Then as now, debates were shaped by the idea of contagion. Three years earlier, New York City had been hit hard by a cholera outbreak. Just like cholera spreading through a densely packed city, or a fire in a crowded port, a credit crunch in the nation’s financial center could easily harm small-town merchants in the nation’s remotest regions. New Yorkers stressed this argument repeatedly, and members of Congress proved receptive.

As in 2008, not everyone in Congress was eager to grant the merchants’ request. Relief would not go to the “poor mechanic, the widow, the orphan,” argued Kentucky’s Benjamin Hardin, but instead to the richest residents of the nation’s richest city. And what was Congress supposed to do the next time a fire sufferer sought relief? If Congress granted these merchants’ request, Rhode Island’s Dutee Pearce pointed out, they would have a hard time saying no to future fire victims.

Besides, why weren’t these businessmen insured? Bailing them out would just discourage them from purchasing insurance in the future, predicted Massachusetts’ Edward Everett. Even more concerning, argued Kentucky’s William Graves, was that the nation was already too dependent on these merchants for its financial well-being; propping them up would just compound the problem.

But other House members said these were necessary evils. Aid to New York’s importing merchants would ultimately trickle down to city laborers, Massachusetts’ Stephen Phillips assured, because it was on these merchants that laborers depended for credit and employment.

Ultimately, arguments like these prevailed. Congress granted the merchants’ requests, remitting duties paid on destroyed goods and granting a multiyear, interest-free credit extension on back taxes — but only to those New York merchants who could show they had lost property totaling at least $1,000, on the logic that it was these rich merchants whose failure would especially threaten the national economy. They granted relief, they explained, for the same reason Congress responds to disaster with bailing out large businesses today: because to do otherwise would, in the words of future president James Buchanan, risk “such ruin … as would be felt to the very extremities of the Union.” As goes New York, so goes the nation.

----

_Work request 1_.
In the passage on congressional relief for New York merchants, what minimum property loss did a merchant have to show in order to receive relief?
_Work request 2_.
Write the next few sentences of the passage on congressional relief for New York merchants, picking up after its final sentence.
You can ignore the material that comes next.

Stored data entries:
----

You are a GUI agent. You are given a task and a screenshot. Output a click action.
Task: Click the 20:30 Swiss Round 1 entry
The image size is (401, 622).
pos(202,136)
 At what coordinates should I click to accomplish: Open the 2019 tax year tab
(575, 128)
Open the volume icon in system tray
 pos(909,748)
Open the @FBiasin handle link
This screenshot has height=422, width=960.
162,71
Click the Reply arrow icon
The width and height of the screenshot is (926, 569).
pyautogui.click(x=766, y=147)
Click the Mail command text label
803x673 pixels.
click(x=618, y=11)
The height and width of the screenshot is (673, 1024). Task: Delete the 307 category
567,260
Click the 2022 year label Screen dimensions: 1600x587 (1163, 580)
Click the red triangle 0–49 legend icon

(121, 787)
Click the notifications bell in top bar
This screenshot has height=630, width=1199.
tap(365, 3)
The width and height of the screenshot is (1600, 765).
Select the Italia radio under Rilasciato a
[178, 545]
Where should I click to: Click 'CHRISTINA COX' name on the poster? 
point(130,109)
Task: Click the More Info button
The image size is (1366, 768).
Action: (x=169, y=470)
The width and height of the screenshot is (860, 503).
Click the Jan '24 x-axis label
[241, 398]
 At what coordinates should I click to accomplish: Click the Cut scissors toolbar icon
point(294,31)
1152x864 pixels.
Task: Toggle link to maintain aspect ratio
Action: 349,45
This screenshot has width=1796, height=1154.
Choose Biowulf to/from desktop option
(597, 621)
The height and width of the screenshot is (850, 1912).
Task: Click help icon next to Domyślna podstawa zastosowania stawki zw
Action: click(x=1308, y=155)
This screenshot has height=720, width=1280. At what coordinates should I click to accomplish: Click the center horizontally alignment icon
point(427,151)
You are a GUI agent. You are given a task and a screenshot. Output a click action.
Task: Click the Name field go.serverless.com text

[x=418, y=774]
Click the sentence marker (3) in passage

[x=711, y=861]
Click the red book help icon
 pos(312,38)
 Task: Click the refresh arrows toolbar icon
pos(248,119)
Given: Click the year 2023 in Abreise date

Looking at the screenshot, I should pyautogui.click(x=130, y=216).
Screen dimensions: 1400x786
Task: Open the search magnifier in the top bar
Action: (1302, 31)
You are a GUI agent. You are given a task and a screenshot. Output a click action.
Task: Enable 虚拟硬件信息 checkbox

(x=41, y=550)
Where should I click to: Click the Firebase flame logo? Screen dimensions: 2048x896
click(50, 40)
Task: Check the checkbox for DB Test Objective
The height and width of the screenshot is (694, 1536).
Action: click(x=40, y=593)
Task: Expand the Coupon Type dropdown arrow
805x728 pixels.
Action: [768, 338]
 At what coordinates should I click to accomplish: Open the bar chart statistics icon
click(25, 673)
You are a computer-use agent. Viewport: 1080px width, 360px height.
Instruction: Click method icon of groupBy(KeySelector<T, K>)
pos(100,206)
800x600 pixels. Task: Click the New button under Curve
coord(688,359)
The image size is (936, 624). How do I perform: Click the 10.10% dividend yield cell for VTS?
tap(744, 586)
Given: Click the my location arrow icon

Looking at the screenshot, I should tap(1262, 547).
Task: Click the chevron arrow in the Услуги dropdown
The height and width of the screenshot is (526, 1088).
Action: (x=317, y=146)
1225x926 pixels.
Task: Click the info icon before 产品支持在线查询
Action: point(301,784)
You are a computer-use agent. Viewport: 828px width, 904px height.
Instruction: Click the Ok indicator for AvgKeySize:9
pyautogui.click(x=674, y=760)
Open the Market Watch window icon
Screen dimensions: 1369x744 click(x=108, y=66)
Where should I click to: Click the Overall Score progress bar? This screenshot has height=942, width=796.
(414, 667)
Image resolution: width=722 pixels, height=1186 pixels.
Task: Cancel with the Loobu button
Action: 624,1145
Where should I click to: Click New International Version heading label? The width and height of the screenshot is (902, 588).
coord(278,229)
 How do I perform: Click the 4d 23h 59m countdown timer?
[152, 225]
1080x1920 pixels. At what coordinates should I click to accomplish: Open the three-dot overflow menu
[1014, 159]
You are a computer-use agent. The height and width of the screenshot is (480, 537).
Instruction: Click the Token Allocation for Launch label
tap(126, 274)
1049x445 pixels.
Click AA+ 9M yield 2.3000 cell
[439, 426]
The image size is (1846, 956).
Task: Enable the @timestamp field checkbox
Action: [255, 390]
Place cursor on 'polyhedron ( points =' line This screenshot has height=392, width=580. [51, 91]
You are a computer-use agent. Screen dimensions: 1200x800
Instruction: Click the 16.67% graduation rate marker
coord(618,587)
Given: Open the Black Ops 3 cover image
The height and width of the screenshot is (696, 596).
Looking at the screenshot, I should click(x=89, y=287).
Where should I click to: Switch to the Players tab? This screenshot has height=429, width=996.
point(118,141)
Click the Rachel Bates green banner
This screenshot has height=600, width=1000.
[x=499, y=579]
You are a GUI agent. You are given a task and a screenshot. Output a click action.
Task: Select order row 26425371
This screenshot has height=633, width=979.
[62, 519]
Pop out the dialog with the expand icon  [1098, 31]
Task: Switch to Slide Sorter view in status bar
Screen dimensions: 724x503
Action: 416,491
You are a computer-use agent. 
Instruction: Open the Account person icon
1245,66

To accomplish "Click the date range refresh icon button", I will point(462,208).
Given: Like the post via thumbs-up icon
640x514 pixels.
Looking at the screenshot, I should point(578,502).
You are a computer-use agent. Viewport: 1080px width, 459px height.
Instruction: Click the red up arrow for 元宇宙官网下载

----

_Final answer 1_.
At least $1,000.

_Final answer 2_.
The actions and reasoning of Congress in the wake of New York’s 1835 fire set a precedent that remains with us today. In 2008, when Congress pumped cash into big banks, it did so to avoid an even deeper recession. While most scholars think the program succeeded in this goal, critics contend that the relief rewarded risky behavior and disproportionately benefited those already at the top of the economic ladder.

As the debates following the 1835 fire show us, such criticisms have a long history. From merchant relief in 1836 to bailouts in 2008, measures taken to stem crises have gone almost exclusively to the wealthiest interests, worsening existing disparities in the name of necessity.

But disaster can also be opportunity. Just as the Great Depression created the political conditions that made the New Deal possible, the current crisis presents a chance to make fundamental, lasting enhancements to the social safety net — enhancements that would both help the economy and ease the burdens of struggling Americans now and for the long-term.

While one-time cash payments to those making under $99,000 is a step in the right direction, more permanent moves would be even better. Giving billions to the airlines, no strings attached, might help to keep a critical industry afloat. But spending money to improve the economic security of all Americans will do far more to keep our entire society afloat: one thing we can all agree is too big to fail.